Ромашко нерешительно открыл калитку.
— Скажите, я не ошибся? Это дача товарища Круглого?
— Вы прибыли точно по адресу. Идите сюда, Дмитрий Иванович.
Ромашко протер очки, пристально вгляделся.
— А, коллеги! Очень-очень рад. А то я все терзался, что тут буду делать. Но раз наши здесь, я спокоен. Что нам предстоит? Бал? Лукуллов пир? В связи с чем?
— Юбилей Глеба Борисовича Круглого. Полвека, — дал справку Сергей.
Ромашко стал сокрушаться:
— Ах да. Что-то такое мне говорили. А я без подарка. И Ларису предупредить не успел. Будет мне на орехи. А главное — без подарка.
Надя с укоризной посмотрела на Сергея:
— А мы?
Сергей пожал плечами:
— Мы тоже. Как-то неожиданно все получилось. Не рассчитывали… Ну да ничего. Не будем переживать, обойдется юбиляр без наших подношений.

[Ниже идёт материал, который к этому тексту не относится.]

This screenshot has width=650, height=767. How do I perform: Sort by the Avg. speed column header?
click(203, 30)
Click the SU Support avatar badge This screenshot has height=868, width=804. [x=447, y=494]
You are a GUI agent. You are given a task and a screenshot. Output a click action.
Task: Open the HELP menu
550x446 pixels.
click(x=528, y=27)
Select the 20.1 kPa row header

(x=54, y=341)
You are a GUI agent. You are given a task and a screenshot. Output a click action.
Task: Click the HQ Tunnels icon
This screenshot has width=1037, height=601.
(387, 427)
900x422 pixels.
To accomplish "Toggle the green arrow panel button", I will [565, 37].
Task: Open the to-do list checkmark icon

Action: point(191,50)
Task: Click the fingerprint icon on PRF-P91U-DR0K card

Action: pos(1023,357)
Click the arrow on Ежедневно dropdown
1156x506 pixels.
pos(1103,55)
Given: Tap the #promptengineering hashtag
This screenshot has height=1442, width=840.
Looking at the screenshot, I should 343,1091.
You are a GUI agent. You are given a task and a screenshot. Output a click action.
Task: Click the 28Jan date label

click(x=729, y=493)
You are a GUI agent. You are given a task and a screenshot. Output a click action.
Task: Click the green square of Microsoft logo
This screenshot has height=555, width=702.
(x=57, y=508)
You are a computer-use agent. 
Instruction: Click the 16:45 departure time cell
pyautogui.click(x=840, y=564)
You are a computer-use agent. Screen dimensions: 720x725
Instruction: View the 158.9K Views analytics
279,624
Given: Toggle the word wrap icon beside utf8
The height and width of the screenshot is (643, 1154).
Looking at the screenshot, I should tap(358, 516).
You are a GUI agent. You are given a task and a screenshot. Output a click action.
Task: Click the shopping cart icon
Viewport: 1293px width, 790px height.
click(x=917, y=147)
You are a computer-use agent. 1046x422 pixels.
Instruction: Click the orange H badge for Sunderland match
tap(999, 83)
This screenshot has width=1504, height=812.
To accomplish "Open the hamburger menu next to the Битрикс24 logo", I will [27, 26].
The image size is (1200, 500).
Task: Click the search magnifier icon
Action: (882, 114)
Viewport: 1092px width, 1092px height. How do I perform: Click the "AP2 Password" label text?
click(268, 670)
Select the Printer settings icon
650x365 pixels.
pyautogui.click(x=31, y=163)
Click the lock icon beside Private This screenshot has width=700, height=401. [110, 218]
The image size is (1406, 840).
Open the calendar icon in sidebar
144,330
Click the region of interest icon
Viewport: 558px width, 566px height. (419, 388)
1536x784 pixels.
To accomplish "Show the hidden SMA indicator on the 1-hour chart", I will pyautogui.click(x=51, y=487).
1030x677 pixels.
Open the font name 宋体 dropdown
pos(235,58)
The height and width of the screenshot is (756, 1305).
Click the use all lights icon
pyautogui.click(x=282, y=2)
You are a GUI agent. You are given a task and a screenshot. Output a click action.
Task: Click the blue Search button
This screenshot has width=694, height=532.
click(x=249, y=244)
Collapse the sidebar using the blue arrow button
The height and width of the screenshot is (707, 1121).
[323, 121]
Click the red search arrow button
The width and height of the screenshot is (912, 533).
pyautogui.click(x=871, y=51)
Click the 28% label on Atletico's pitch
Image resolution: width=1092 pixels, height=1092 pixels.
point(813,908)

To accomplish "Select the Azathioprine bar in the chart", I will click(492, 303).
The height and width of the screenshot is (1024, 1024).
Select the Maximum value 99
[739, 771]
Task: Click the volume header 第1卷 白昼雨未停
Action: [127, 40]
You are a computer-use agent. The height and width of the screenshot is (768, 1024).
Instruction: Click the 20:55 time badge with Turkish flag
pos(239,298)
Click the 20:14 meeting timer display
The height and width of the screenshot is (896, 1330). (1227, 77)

А гости меж тем все прибывали. На дорожке показалась высокая дородная дама в розовом брючном костюме и серебристо-фиолетовом парике. Она хозяйским шагом прошла до дачи, с недоумением огляделась вокруг и обратилась к своему мужу — невысокому худощавому мужчине, что следовал за ней:
— В чем дело, Вадим?
Вадим Семенович Шуруев вопросительно и робко посмотрел на супругу:
— Что такое, дорогая?
— Где же юбиляр?
— Наверное, где-то тут, поди, что-нибудь готовит такое-эдакое. Он мастер по этой части.
— Да, но так гостей не встречают, — дама обиженно повела мощными плечами.